Can you direct me to the place where this idiot is suggesting otherwise ?
This looks like another bogus storytelling from anti-ooxml activists.
But seriously, from what I can tell, "OOXML" is in quite a state of flux (as well it might be, given the more-than-3000 comments to MS' last proposed version). It's unfinished. Stuff like date formats and language definitions are being changed to comply with various ISO standards, obsolete behaviours are being removed to annexes, and all that good stuff.
What _is_ it that Office 2007 saves in .docx?

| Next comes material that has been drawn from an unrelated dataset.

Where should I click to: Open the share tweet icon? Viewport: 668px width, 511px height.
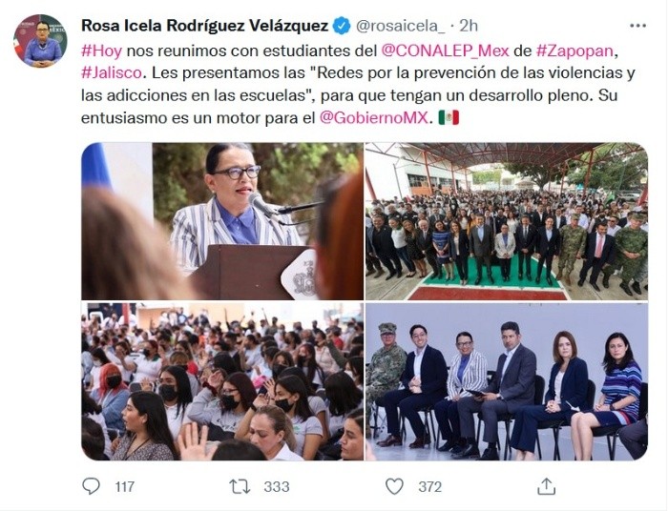tap(546, 486)
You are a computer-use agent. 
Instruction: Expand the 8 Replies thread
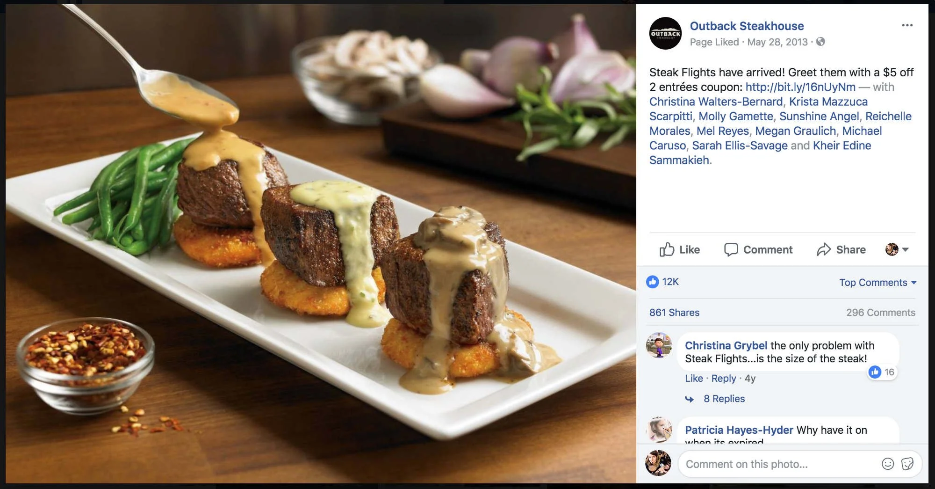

Which version of OOXML? Can I make it save in strict OOXML?
Additionally some info
Here an example of why OOo does not comply with ODF spec: http://idippedut.dk/post/2008/01/Do-your-math---ODF-and-MathML.aspx
Here a list of some applications that are supporting Office Open XML (OOXML):
http://www.openxmlcommunity.org/applications.aspx
Allthough it is not a complete list you can see interoperability is not a problem with OOXML. Also OOXML ins only an open standard for about 14 months and ODF is been an open standard for about double that so the gorwth of OOXML support is actually a LOT faster then for ODF.
Also many businesses are supporting OOXML in their products:
Here an astoundingly long list already consisting of only German companies.
http://nomina.de/openxml/software_liste.php
So suggesting that OOXML is not interoperable or not has widespread adaption is incorrect. A lot of support already exist and even a lot of support that ODF has not even got in twice the time.
Currently there is only one official open standard version of OOXML and that is the Ecma 376 standard.
http://www.ecma-international.org/publications/standards/Ecma-376.htm
MS Office 2007 uses that version and validates on those XML schema's .
Soon there might be a new version of ISO OOXML and that is then likely to become the new Ecma 376 version as well. The ISO version will probably become Ecma 376 v1.1.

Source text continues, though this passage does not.